[RFC PATCH 0/5] locks: implement "filp-private" (aka UNPOSIX) locks

Fri Oct 11 11:07:43 MDT 2013

> > > > At LSF this year, there was a discussion about the "wishlist" for
> > > > userland file servers. One of the things brought up was the goofy
> > > > and problematic behavior of POSIX locks when a file is closed.
> > > > Boaz started a thread on it here:
> > > >
> > > >     http://permalink.gmane.org/gmane.linux.file-systems/73364
> > > >
> > > > Userland fileservers often need to maintain more than one open
> > > > file descriptor on a file.
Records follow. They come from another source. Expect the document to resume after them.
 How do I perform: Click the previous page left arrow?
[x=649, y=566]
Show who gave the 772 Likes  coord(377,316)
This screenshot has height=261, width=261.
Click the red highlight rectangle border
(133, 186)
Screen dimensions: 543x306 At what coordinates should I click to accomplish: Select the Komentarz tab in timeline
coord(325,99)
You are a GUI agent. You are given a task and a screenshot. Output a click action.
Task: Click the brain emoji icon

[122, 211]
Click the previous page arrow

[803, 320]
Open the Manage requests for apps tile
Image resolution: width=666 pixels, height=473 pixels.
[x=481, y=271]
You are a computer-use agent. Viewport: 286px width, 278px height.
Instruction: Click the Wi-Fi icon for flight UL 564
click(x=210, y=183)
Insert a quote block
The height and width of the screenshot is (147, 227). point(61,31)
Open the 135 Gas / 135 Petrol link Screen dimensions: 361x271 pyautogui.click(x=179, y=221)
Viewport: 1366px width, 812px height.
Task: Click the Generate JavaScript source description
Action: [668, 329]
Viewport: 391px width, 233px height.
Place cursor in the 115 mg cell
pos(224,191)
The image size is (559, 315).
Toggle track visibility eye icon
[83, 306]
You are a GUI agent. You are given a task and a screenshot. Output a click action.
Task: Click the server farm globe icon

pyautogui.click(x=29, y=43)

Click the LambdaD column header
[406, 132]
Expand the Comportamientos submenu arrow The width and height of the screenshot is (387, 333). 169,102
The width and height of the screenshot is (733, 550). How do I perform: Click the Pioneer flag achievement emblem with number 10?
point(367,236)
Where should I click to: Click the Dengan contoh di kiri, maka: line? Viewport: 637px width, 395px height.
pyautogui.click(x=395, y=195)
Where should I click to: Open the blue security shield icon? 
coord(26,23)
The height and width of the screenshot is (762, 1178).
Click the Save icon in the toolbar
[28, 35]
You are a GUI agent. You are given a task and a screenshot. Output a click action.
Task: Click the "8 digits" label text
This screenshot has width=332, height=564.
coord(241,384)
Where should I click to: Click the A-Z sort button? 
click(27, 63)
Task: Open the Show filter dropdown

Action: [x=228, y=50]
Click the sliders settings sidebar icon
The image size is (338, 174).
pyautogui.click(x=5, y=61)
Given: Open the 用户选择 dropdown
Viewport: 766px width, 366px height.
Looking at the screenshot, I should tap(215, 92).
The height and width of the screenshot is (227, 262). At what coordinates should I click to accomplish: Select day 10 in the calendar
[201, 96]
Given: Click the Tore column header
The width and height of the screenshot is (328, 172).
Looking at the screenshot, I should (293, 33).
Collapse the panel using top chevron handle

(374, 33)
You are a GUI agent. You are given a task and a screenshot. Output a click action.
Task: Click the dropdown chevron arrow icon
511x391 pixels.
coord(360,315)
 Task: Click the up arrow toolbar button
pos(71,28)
The POSIX spec says:
> > > >
> > > > "All locks associated with a file for a given process shall be
> > > > removed when a file descriptor for that file is closed by that
> > > > process or the process holding that file descriptor terminates."
> > > >
> > > > This is problematic since you can't close any file descriptor
> > > > without dropping all your POSIX locks. Most userland file servers
> > > > therefore end up opening the file with more access than is really
> > > > necessary, and keeping fd's open for longer than is necessary to
work
> around this.
> > > >
> > > > This patchset is a first stab at an approach to address this
> > > > problem by adding two new l_type values -- F_RDLCKP and F_WRLCKP
> > > > (the 'P' is short for "private" -- I'm open to changing that if
> > > > you have a better mnemonic).
> > > >
> > > > For all intents and purposes these lock types act just like their
> > > > "non-P" counterpart. The difference is that they are only
> > > > implicitly released when the fd against which they were acquired
> > > > is closed. As a side effect, these locks cannot be merged with
> > > > "non-P" locks since they have different semantics on close.
> > > >
> > > > I've given this patchset some very basic smoke testing and it
> > > > seems to do the right thing, but it is still pretty rough. If this
> > > > looks reasonable I'll plan to do some documentation updates and
> > > > will take a stab at trying to get these new lock types added to
> > > > the POSIX spec (as HCH recommended).
> > > >
> > > > At this point, my main questions are:
> > > >
> > > > 1) does this look useful, particularly for fileserver implementors?
> > > >
> > > > 2) does this look OK API-wise? We could consider different "cmd"
> values
> > > >    or even different syscalls, but I figured this makes it clearer
that
> > > >    "P" and "non-P" locks will still conflict with one another.
> >
> > This is a good start.
> >
> > I'd prefer a model where the private locks are maintained even if all
> > file descriptors are closed and released on garbage collection when
> > the process terminates. The model presented would require a server to
> > potentially have at least two file descriptors open (the descriptor
> > originally used for the locks, and a descriptor used for current
> > access mode needed for some I/O operation). The server will also need
> > to "remember" to do all locks using the first file descriptor.
> >
> 
> That's sort of a non-starter, I think at least in Linux. If you have no
open file
> descriptor then you have nothing to hang the lock off of.
> That sort of interface sounds error-prone and "leaky" too. A long running
> process could easily end up leaking POSIX locks over time if you forget to
> explicitly unlock them.

There is a point there, however see below for discussion of file descriptor
resources.

> > Another thing that would be very useful for servers is to be able to
> > specify an arbitrary lock owner. Currently, Ganesha has to manage a
> > union of all locks held on a file and carefully pick it apart when a
> > client does an unlock. Allowing a process specified owner would allow
> > Ganesha (or other
> > servers) to have separate locks for each client lock owner.
> >
> 
> The trivial answer there would be to give each lockowner its own file
> descriptor, right?

Hmm, that would be a solution (of course that would imply that private locks
held by the same process but by different file descriptors would conflict
appropriately).

There is a resource issue though of how many file descriptors we have open.
Is there any practical limit on the number of file descriptors a process has
open? Can the kernel support 1000s of descriptors? How much resource does a
file descriptor take? Looks like a struct file isn't tiny, not quite sure
just how big it is.

There is also some consideration of how this interacts with share
reservations (where is that proposal going BTW?). But I don't think this
really introduces anything new. We still have to guess the best access mode
to open a file descriptor that will be used for locks no matter how we
implement this.

So I guess my big concern is the resource impact of lots of file
descriptors.

Frank